Start of RECORDED DATA

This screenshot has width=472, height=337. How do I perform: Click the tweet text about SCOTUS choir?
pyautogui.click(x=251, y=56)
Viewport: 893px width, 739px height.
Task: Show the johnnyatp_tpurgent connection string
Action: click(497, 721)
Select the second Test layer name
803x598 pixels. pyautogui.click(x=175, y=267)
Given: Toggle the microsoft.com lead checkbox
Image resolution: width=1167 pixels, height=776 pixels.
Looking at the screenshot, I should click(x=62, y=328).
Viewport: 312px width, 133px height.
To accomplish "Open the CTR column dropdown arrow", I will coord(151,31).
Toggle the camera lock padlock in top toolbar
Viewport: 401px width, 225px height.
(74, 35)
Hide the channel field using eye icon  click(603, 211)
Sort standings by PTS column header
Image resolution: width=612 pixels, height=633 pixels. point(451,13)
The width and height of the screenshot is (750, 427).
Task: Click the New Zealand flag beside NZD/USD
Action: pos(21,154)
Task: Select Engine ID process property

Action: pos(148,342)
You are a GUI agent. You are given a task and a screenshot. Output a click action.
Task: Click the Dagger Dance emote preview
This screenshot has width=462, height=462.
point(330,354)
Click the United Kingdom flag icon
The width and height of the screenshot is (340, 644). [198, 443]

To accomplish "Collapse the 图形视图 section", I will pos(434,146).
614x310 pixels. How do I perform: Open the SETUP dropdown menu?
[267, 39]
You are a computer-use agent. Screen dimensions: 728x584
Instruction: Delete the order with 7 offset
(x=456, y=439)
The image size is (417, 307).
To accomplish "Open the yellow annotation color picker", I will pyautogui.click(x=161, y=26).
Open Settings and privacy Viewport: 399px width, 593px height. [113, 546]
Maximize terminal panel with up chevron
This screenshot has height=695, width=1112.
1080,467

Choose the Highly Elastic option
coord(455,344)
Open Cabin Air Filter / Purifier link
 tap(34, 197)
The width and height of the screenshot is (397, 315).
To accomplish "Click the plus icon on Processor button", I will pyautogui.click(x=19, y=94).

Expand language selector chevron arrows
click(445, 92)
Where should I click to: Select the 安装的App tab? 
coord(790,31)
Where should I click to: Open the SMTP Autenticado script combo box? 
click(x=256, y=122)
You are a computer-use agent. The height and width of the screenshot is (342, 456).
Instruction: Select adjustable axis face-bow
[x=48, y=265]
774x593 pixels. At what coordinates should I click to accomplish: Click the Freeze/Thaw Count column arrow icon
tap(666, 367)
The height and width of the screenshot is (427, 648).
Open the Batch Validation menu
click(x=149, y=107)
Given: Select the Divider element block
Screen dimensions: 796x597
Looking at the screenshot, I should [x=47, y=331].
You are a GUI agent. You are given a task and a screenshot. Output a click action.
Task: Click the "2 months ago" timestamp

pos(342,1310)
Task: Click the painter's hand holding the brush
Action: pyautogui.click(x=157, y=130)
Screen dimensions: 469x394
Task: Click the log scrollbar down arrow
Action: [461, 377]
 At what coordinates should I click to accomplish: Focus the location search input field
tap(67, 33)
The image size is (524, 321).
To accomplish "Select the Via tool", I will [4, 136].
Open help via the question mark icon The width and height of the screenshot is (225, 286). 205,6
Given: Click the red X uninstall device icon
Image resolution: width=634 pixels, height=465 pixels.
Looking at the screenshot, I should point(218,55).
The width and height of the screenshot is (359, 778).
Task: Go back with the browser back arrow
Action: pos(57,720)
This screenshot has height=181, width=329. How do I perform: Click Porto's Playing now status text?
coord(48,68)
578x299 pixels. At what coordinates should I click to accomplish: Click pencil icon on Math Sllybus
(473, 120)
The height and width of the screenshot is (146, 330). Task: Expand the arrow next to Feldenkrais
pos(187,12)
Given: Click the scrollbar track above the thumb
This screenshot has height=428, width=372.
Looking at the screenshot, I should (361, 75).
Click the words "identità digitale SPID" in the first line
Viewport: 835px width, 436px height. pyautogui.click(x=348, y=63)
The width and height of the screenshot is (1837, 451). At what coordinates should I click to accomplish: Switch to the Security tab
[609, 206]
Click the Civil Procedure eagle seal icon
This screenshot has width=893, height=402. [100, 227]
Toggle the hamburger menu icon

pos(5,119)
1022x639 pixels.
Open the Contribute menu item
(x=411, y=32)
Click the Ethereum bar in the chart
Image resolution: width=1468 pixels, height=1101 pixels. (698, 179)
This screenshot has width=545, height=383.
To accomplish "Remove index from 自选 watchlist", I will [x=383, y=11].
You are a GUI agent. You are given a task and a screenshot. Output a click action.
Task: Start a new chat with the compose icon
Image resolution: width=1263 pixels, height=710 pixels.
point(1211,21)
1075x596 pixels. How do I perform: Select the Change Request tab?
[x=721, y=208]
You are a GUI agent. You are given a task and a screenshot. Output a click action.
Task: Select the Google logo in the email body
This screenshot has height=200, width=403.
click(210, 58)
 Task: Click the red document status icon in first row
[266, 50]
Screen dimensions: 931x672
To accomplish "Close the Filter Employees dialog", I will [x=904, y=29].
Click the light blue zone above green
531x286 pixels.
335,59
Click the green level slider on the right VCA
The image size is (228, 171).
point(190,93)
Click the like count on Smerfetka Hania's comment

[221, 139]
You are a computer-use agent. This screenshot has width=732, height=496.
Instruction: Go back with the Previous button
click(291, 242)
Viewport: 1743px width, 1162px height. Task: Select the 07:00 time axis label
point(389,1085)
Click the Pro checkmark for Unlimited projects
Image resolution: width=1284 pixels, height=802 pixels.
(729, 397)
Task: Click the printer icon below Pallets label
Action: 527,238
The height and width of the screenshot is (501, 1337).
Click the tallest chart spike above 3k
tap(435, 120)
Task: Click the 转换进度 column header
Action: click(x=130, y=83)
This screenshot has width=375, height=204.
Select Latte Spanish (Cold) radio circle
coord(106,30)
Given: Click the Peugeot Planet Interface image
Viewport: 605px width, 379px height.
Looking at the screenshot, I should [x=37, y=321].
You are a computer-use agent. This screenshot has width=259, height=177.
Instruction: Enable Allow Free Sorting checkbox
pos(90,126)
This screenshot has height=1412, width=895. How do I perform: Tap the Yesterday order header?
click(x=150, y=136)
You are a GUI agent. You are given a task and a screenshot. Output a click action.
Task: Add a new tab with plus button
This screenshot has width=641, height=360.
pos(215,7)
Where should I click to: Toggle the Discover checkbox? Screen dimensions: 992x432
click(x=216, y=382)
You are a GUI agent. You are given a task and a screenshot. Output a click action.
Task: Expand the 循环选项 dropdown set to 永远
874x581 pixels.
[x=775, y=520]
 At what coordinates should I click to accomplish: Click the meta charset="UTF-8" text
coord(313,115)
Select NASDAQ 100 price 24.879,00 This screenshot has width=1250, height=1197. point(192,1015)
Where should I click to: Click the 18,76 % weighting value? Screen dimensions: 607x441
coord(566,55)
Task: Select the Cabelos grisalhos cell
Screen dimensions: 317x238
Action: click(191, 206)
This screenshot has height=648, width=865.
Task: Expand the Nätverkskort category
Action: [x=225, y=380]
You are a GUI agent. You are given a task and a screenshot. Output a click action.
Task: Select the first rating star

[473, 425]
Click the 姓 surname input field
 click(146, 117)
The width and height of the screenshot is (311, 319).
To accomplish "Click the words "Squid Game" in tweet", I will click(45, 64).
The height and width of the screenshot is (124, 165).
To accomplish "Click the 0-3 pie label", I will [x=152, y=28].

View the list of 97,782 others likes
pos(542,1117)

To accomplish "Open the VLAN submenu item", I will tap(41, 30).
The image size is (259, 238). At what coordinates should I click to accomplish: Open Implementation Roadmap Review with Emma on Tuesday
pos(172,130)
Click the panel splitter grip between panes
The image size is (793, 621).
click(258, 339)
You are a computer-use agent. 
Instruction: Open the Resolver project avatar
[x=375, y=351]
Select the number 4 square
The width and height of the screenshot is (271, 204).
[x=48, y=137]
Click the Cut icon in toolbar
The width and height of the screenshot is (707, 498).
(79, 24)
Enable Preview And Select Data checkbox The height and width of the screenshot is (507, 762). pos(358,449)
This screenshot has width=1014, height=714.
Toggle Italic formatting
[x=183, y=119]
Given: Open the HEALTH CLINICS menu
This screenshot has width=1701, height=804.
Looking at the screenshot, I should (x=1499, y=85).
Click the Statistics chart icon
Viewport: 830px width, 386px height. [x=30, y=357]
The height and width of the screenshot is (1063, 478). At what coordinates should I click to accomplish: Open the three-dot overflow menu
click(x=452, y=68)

End of RECORDED DATA

ACTIVITY —
Only one stretch of the entries above is wanted: the lines from the one containing "1022x639 pixels." through the one containing "Click the light blue zone above green". Please reproduce it exactly.

RESULT OF THIS TASK —
1022x639 pixels.
Open the Contribute menu item
(x=411, y=32)
Click the Ethereum bar in the chart
Image resolution: width=1468 pixels, height=1101 pixels. (698, 179)
This screenshot has width=545, height=383.
To accomplish "Remove index from 自选 watchlist", I will [x=383, y=11].
You are a GUI agent. You are given a task and a screenshot. Output a click action.
Task: Start a new chat with the compose icon
Image resolution: width=1263 pixels, height=710 pixels.
point(1211,21)
1075x596 pixels. How do I perform: Select the Change Request tab?
[x=721, y=208]
You are a GUI agent. You are given a task and a screenshot. Output a click action.
Task: Select the Google logo in the email body
This screenshot has height=200, width=403.
click(210, 58)
 Task: Click the red document status icon in first row
[266, 50]
Screen dimensions: 931x672
To accomplish "Close the Filter Employees dialog", I will [x=904, y=29].
Click the light blue zone above green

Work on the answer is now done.